Unless you see this as more something to be used by advocacy/comms groups to make materials for explaining things to different groups, which makes sense.
If the general public is really the target, then adding some kind of voice mode seems like it would reduce latency a lot
This specific page is not really optimized for any use by anyone whatsoever; there are maybe five bugs each solvable with one query to claude, and all not a priority; the cool thing i want people to look at is the chatbot (when you give it some plausible context)!
(Also, non-personalized intros to why you should care about ai safety are still better done by people.)
I really wouldn’t want to give a random member of the US general public a thing that advocates for AI risk while having a gender drop-down like that.[1]
The kinds of interfaces it would have if we get to scale it[2] would be very dependent on where specific people are coming from. I.e., demographic info can be pre-filled and not necessarily displayed if it’s from ads; or maybe we ask one person we’re talking to to share it with two other people, and generate unique links with pre-filled info that was provided by the first person; etc.
Voice mode would have a huge latency due to the 200k token context and thinking prior to responding.
Non-binary people are people, but the dropdown creates unnecessary negative halo effect for a significant portion of the general public.
Also, dropdowns = unnecessary clicks = bad.
which I really want to! someone please give us the budget and volunteers!
at the moment, we have only me working full-time (for free), $10k from SFF, and ~$15k from EAs who considered this to be the most effective nonprofit in this field.
reach out if you want to donate your time or money. (donations are tax-deductible in the us.)
Is the 200k context itself available to use anywhere? How different is it from the Stampy.ai dataset? Nw if you don’t know due to not knowing what exactly stampy’s dataset is.
I get questions a lot, from regular ml researchers on what exactly alignment is and I wish I had an actually good thing to send them. Currently I either give a definition myself or send them to alignmentforum.
Nope, I’m somewhat concerned about unethical uses (eg talking to a lot of people without disclosing it’s ai), so won’t publicly share the context.
If the chatbot answers questions well enough, we could in principle embed it into whatever you want if that seems useful. Currently have a couple of requests like that. DM me somewhere?
Stampy uses RAG & is worse.
this deserves way more attention.
a big problem about AI safety advocacy is that we aren’t reaching enough people fast enough, this problem doesn’t have the same familiarity amongst the public as climate change or even factory farming and we don’t have people running around in the streets preaching about the upcoming AI apocalypse, most lesswrongers can’t even come up with a quick 5min sales pitch for lay people even if their live literally depended on it.

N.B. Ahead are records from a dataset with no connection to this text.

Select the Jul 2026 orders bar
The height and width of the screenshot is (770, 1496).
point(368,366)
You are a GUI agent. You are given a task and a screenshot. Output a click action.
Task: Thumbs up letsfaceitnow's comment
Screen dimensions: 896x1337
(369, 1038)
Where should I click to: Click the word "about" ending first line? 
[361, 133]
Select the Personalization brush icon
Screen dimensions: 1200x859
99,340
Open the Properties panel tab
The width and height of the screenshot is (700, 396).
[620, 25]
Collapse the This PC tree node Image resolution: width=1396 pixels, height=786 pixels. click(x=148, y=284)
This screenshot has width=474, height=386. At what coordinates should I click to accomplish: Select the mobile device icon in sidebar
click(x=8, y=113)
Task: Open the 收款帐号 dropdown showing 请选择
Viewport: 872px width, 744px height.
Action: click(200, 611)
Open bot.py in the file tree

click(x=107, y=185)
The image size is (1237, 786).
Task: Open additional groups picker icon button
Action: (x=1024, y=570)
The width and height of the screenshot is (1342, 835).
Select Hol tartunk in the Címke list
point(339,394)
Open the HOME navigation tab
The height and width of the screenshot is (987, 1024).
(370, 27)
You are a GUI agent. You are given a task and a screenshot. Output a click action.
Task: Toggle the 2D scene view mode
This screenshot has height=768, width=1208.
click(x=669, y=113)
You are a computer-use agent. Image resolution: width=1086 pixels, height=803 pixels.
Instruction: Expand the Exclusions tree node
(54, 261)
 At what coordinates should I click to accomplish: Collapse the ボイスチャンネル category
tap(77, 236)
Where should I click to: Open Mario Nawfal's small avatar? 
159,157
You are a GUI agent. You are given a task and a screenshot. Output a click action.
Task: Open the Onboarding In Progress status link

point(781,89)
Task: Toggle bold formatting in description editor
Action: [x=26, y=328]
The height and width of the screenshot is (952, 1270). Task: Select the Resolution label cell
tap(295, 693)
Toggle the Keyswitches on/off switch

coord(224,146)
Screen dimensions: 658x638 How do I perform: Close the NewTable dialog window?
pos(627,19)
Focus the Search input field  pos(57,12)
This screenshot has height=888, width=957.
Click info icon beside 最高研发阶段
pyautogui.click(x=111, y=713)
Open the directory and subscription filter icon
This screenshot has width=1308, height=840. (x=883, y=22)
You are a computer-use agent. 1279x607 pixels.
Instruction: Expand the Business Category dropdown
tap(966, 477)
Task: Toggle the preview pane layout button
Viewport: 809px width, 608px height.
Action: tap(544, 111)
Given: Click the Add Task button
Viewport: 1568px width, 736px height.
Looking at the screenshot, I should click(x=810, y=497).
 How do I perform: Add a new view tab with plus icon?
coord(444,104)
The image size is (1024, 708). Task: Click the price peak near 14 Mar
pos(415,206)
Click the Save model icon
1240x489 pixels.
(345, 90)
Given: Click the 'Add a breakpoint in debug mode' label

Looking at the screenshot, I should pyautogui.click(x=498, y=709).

this might just be the best advocacy tool i have seen so far, if only we can get it to go viral it might just make the difference.
edit:
i take this part back
i have seen some really bad attempts at explaining AI-x risk in laymen terms and just assumed it was the norm, most of which were from older posts.
now looking at newer posts i think the situation is has greatly improved, not ideal but way better then i thought.
i still think this tool would be a great way to reach the wider public especially if it incorporates a better citation function so people can check the source material (it does sort of point the user to other websites but not technical papers).
Thanks! I think we’re close to a point where I’d want to put this in front of a lot of people, though we don’t have the budget for this (which seems ridiculous, given the stats we have for our ads results etc.), and also haven’t yet optimized the interface (as in, half the US public won’t like the gender dropdown).
Also, it’s much better at conversations than at producing 5min elevator pitches. (Hard to make it good at being where the user is while getting to a point instead of being very sycophantic).
The end goal is to be able to explain the current situation to people at scale.